FEDERAL COURT OF AUSTRALIA
Integrated Hospitality Services Pty Ltd v Zeneldin [2011] FCA 720
IN THE FEDERAL COURT OF AUSTRALIA | |
DATE OF ORDER: | |
WHERE MADE: |
THE COURT ORDERS BY CONSENT THAT:
1. As and from 15 June 2011, the Respondent, whether by himself, his servants or agents or otherwise howsoever be restrained from –
1.1 applying or using the name “Pearl Kitchen Café Bar Functions” in connection with food services;
1.2 applying or using any names or phrases which are substantially identical or deceptively or confusingly similar to the Applicants’ names, including but not limited to “Pearl”, “Pearl Restaurant and Bar”, “Pearl Restaurant”, “Restaurant Pearl”, “Pearl Café”, “Pearl Events” and “Pearl Catering” as well as “Pearl Kitchen” in connection with food services.

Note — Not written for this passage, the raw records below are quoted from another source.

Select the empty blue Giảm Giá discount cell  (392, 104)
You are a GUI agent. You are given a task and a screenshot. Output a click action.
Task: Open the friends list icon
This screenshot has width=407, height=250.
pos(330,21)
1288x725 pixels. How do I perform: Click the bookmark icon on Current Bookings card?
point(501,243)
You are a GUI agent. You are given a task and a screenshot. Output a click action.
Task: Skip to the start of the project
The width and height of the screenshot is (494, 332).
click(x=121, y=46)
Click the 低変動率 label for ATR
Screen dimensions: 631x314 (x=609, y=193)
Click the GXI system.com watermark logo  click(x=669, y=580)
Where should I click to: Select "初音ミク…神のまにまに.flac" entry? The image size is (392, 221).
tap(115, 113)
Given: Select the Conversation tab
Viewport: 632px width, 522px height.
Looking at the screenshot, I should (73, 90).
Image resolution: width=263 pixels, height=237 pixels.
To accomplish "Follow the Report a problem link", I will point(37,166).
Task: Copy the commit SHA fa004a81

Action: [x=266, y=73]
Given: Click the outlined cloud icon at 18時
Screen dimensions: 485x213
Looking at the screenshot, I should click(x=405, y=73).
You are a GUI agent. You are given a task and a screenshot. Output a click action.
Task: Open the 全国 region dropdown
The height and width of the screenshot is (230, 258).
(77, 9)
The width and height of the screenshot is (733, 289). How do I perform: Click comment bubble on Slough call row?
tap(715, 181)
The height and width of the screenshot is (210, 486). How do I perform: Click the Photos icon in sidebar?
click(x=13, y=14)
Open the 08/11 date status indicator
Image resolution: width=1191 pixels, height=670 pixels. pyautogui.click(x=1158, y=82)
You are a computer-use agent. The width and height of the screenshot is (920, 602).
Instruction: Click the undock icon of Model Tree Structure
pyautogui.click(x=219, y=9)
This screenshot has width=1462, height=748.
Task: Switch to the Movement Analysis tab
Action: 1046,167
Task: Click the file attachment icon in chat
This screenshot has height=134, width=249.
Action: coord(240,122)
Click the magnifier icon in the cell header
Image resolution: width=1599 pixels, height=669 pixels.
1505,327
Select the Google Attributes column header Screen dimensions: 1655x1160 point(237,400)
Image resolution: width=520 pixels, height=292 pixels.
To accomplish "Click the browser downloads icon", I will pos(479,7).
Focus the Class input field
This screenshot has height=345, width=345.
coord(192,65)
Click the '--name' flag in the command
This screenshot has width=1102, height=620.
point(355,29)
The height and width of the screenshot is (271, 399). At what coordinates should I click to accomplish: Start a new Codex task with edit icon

2. Excluding the neon sign at the front of the premises located at 3 Station Pier, Port Melbourne, by 15 June 2011 the Respondent deliver up on oath to the Applicants or their nominated agent or for destruction of all business, advertising, promotional and other material, used or intended to be used by or capable of being used by the Respondent whether by himself, his servants or agents or otherwise howsoever, in any manner in breach of paragraph 1 above which is now or hereafter in the possession, power, custody or control of the Respondent or his servants or agents.
AND THE COURT FURTHER ORDERS THAT:
3. By 22 June 2011, the Respondent pay the Applicants’ costs fixed in the sum of $15,000.00.
4. The Application is struck out subject to a right to reinstatement on 1 August 2011 in the event of the Respondent’s non-compliance with paragraph 2 and 3 above.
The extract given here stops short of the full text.